_Teks Halaman_:
■ ■ ■

Pengajaran Seni Pada Anak di Sekolah


Oleh: Ali Jenggot
Mengajar Seni di MI Ma'arif Serag Pulung Ponorogo

Seni adalah keindahan obyektif sekaligus subyektif yang dihasilkan dari sebuah tindakan seseorang berupa karya yang bisa dilihat, disentuh, dirasakan, dan didengarkan. Seni yang bisa dilihat misalnya seperti; gambar, koreografi, tulisan, ukiran, tari dan lain sebagainya, sedangkan yang bisa didengarkan misalnya nyanyian, lantunan, dan pembacaan puisi. Berbagai bentuk seni tersebut dapat dilestarikan dengan bermacam cara, salah satunya dengan diajarkan pada anak-anak.

Faktanya, mengajarkan kesenian pada anak di sekolah merupakan hal yang tidak mudah dan penuh tantangan, mengingat kencenderungan seni pada anak belum terlihat. Dengan bahasa lain, dapat dikatakan bahwa siswa masih belum yakin dengan bidang seni yang akan diakrabinya. Hal ini masih ditambah dengan kenyataan bahwa banyak sekolah belum menyediakan semua bidang seni yang memungkinkan siswa dapat memilih kesenian yang betul-betul diminatinya. Dua hal tersebut merupakan problem yang yang sering dihadapi ketika mengajar kesenian di sekolah.

■ ■ ■

_Materi_:
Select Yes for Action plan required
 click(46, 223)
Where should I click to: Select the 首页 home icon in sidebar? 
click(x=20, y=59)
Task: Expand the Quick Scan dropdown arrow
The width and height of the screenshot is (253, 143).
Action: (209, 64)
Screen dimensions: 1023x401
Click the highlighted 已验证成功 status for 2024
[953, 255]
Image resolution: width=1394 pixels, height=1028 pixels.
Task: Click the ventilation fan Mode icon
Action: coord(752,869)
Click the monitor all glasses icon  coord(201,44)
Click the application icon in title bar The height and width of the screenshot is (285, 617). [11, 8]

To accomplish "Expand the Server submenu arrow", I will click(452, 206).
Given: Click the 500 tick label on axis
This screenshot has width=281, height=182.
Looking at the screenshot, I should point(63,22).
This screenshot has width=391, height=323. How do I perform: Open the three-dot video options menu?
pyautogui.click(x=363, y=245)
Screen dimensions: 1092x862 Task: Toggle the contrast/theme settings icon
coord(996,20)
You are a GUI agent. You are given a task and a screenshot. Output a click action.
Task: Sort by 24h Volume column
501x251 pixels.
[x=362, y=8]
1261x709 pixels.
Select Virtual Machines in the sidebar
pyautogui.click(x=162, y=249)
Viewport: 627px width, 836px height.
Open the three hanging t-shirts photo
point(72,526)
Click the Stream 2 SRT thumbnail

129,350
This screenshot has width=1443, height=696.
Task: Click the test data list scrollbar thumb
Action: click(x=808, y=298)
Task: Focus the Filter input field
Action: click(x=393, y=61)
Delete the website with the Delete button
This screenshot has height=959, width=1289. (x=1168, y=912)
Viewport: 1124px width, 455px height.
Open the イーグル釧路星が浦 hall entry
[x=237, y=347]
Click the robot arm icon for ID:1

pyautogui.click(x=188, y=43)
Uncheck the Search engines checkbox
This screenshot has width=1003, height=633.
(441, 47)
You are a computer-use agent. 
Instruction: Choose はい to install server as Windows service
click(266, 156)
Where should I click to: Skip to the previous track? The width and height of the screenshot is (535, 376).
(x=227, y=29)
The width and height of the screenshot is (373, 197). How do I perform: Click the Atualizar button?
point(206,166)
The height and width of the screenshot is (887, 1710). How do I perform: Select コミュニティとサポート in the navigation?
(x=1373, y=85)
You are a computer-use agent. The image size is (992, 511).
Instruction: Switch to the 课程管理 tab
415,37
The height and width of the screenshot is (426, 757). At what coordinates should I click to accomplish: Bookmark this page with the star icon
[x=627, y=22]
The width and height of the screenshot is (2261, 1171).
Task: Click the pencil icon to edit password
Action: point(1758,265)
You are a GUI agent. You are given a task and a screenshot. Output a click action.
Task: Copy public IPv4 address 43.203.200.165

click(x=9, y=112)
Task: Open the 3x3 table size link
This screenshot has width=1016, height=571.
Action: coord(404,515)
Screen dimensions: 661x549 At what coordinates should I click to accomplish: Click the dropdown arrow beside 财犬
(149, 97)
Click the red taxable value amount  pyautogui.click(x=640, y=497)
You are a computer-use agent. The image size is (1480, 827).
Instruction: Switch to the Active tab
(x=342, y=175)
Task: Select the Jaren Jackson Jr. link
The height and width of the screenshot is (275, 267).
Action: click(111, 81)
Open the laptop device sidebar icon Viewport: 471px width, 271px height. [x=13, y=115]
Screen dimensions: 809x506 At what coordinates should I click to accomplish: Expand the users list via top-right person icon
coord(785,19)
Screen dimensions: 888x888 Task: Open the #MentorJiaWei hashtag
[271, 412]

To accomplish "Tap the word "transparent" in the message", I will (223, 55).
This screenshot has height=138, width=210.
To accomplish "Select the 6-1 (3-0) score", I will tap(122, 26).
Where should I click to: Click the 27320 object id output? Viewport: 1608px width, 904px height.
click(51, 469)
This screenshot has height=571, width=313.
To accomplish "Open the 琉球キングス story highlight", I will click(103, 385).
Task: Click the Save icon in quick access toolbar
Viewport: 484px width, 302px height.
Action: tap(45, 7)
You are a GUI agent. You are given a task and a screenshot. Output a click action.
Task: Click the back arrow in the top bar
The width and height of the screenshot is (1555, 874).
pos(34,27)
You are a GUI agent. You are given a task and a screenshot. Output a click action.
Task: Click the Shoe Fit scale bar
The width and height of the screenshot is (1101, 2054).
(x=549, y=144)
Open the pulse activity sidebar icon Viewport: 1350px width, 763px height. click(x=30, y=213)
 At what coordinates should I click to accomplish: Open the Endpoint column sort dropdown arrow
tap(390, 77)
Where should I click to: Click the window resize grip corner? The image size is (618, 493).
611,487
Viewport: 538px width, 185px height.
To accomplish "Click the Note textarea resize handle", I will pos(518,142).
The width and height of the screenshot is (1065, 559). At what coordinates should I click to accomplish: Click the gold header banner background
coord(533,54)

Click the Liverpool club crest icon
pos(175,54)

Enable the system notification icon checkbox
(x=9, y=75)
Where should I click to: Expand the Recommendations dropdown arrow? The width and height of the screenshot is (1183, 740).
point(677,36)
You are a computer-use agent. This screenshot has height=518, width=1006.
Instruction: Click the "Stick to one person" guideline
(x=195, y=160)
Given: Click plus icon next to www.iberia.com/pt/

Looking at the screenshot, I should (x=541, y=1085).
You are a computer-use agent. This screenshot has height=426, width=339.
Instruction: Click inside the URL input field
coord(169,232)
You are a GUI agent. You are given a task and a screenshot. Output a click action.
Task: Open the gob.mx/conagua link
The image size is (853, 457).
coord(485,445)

■ ■ ■

_Tugas_:
Menurut teks halaman tentang pengajaran seni pada anak, apa saja contoh seni yang bisa didengarkan?

_Jawaban_:
Nyanyian, lantunan, dan pembacaan puisi.